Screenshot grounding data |
_____

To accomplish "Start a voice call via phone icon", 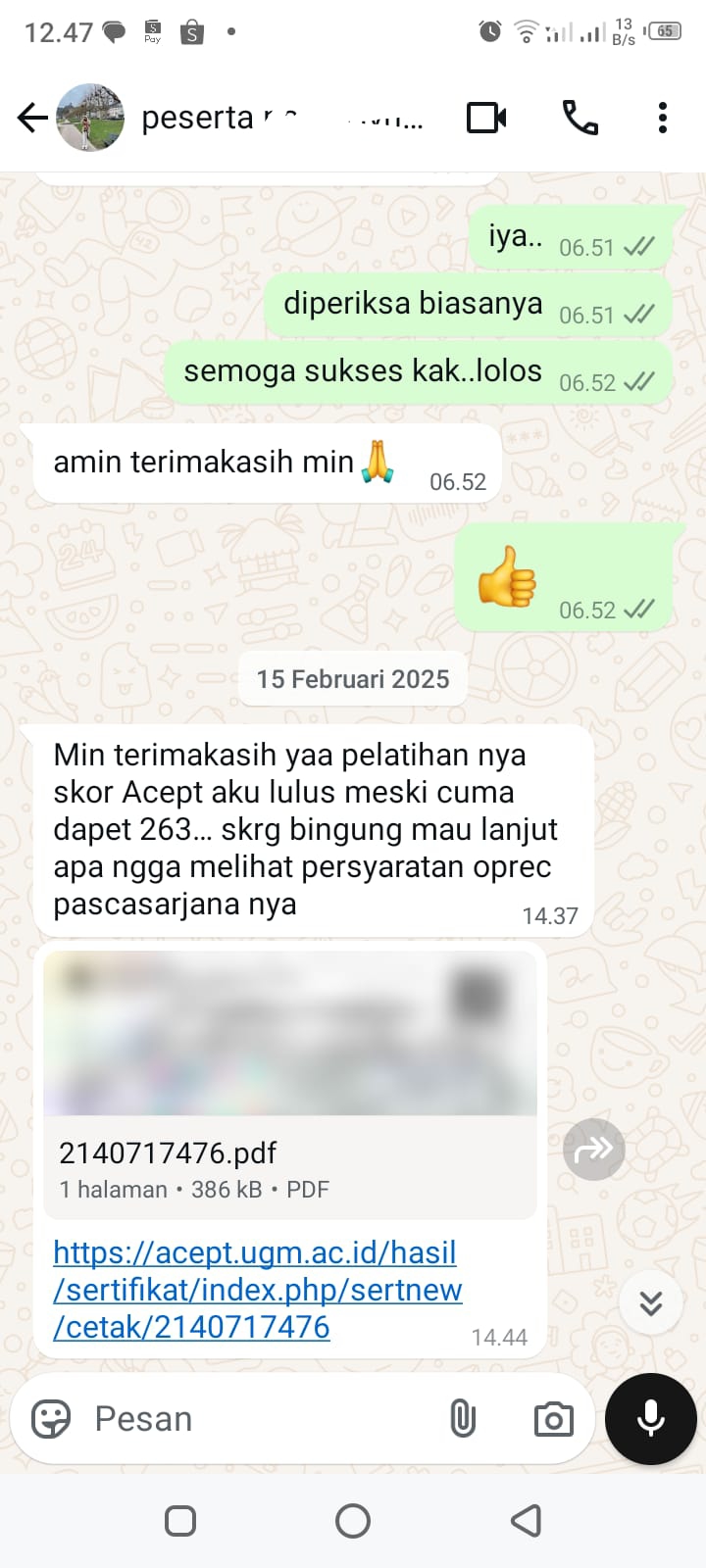I will 580,118.
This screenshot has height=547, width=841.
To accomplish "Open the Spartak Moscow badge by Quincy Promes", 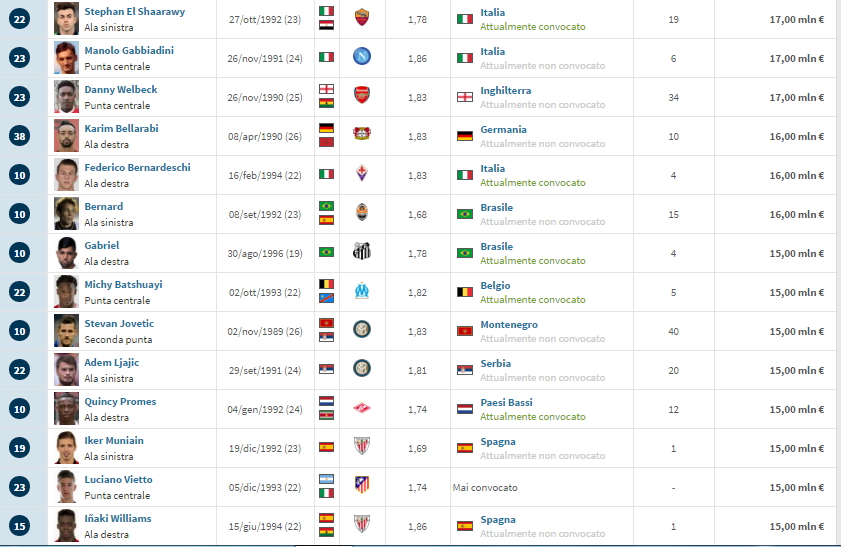I will click(362, 408).
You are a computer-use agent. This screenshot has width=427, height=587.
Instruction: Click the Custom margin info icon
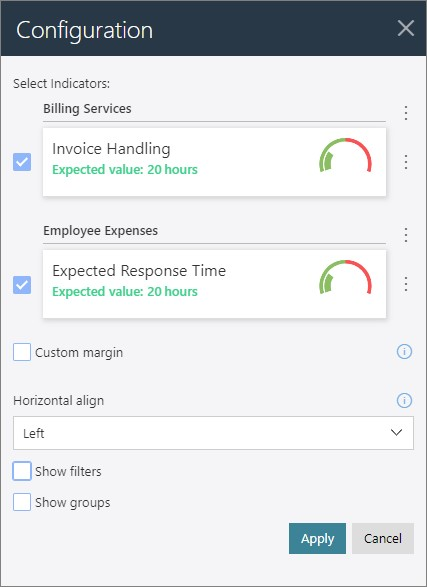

_____

TRY IT | Collect the lines of the data that carry the word "width".

OUTPUT |
This screenshot has height=547, width=841.
You are a computer-use agent. This screenshot has width=427, height=587.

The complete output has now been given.